Saran, le 18 septembre 2026
Ce 15 septembre 2026 restera la date où la prise de la détention par la voyoucratie aura franchi un palier catastrophique au CPOS.
Lors du mouvement retour promenade sur la bâtiment MAH2, un gradé et une surveillante ont été submergés par une vague d’une vingtaine de nos pensionnaires qui ont forcé le passage pour pourchasser au sein du RDC du bâtiment un énergumène qui était sorti de la promenade en courant quelques secondes auparavant. En peu d’instants, le RDC du bâtiment MAH2 a été envahi par des détenus dont certains étaient en short et/ou torse nu.
Dans leur furie, ils ont bousculé le gradé et la collègue. L’un d’entre eux a même jeté le portique de détection sur le gradé. Le salut du pensionnaire pourchassé a été de se réfugier dans les toilettes du personnel dont la porte était ouverte. Et par chance, cette porte n’a pas été ouverte par ses chasseurs lors de leur traque.
Cet événement suscite en nous une désolation profonde. Elle est l’illustration de la perte continuelle de la détention au CPOS au profit de la toute-puissance de la voyoucratie. Elle est l’image du désœuvrement de la hiérarchie en matière d’autorité face à la population pénale.
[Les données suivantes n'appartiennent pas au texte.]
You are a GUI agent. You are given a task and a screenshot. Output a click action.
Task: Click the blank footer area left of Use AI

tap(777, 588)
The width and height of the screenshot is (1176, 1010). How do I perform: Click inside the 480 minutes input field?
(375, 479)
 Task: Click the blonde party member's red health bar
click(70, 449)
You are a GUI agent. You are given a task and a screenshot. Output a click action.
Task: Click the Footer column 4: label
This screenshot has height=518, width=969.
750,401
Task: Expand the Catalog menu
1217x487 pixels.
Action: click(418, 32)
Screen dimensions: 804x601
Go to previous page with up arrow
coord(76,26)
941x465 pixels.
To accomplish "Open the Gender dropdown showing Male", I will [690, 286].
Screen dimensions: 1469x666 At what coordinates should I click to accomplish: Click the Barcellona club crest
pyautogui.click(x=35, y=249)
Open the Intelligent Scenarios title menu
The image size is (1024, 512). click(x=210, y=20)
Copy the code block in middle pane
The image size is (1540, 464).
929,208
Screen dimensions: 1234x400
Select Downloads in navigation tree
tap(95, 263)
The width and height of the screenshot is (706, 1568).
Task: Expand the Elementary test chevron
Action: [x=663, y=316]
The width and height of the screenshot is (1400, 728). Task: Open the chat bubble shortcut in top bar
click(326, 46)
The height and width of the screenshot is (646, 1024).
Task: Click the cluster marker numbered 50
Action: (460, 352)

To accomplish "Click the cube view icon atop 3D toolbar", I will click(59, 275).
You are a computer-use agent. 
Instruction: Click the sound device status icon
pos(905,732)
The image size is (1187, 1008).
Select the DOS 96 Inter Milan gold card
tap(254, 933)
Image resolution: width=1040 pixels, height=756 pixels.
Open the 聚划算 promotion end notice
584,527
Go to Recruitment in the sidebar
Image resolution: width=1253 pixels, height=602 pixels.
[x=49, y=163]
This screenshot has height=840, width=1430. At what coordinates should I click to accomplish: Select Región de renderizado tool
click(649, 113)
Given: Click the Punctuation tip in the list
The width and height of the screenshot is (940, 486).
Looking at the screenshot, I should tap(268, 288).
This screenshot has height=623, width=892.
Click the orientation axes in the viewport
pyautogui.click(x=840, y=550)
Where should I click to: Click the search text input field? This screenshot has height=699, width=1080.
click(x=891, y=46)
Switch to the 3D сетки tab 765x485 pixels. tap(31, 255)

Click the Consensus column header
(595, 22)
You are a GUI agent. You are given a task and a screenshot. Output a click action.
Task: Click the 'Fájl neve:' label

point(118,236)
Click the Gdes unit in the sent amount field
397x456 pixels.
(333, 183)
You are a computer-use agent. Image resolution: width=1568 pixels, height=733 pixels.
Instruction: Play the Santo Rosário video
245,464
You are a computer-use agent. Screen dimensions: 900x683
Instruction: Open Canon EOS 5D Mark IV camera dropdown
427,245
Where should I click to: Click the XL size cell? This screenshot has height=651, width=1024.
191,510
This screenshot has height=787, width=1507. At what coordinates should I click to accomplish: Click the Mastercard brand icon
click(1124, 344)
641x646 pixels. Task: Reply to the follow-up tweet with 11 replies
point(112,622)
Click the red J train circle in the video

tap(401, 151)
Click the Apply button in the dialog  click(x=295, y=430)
Il est clair que les surveillants sont rendus impuissants et désabusés lorsque les auxis fixent les règles ; qu’ils décident de leurs horaires ; qu’ils parlent n’importe comment aux personnels. Les surveillants sont rendus impuissants lorsque leurs écrits professionnels ne produisent aucun effet. Les personnels sont rendus impuissants lorsque les pensionnaires bénéficient d’audiences sauvages lors des mouvements sans recadrage. Tout cela saupoudré des carences quotidiennes en effectif. L’AUTORITE DOIT ETRE DETENUE PAR LES SURVEILLANTS.
L’action première d’une hiérarchie, d’une direction en faveur de la santé, de la sécurité des personnels c’est de s’assurer qu’ils ne soient pas rendus comme un chewing-gum sous la chaussure, qu’ils exercent leur métier dans les conditions de sécurité les plus optimales. Faillir à ce principe c’est livrer la détention aux mains des détenus. Et nous sommes proches de ne plus pouvoir la récupérer au CPOS !
L’UFAP UNSa Justice du CPOS n’a qu’un message à transmettre à la direction désœuvrée du CPOS : RÉAGISSEZ ! RETABLISSEZ L’ORDRE ! LES PERSONNELS DOIVENT TRAVAILLER EN SECURITE !
L’UFAP UNSa Justice du CPOS salue l’officier adjointe du bâtiment, ainsi que le gradé et la surveillante présents dans la gestion de ce mouvement collectif. Leur gestion de cette situation avec calme et sang-froid MERITE une distinction particulière.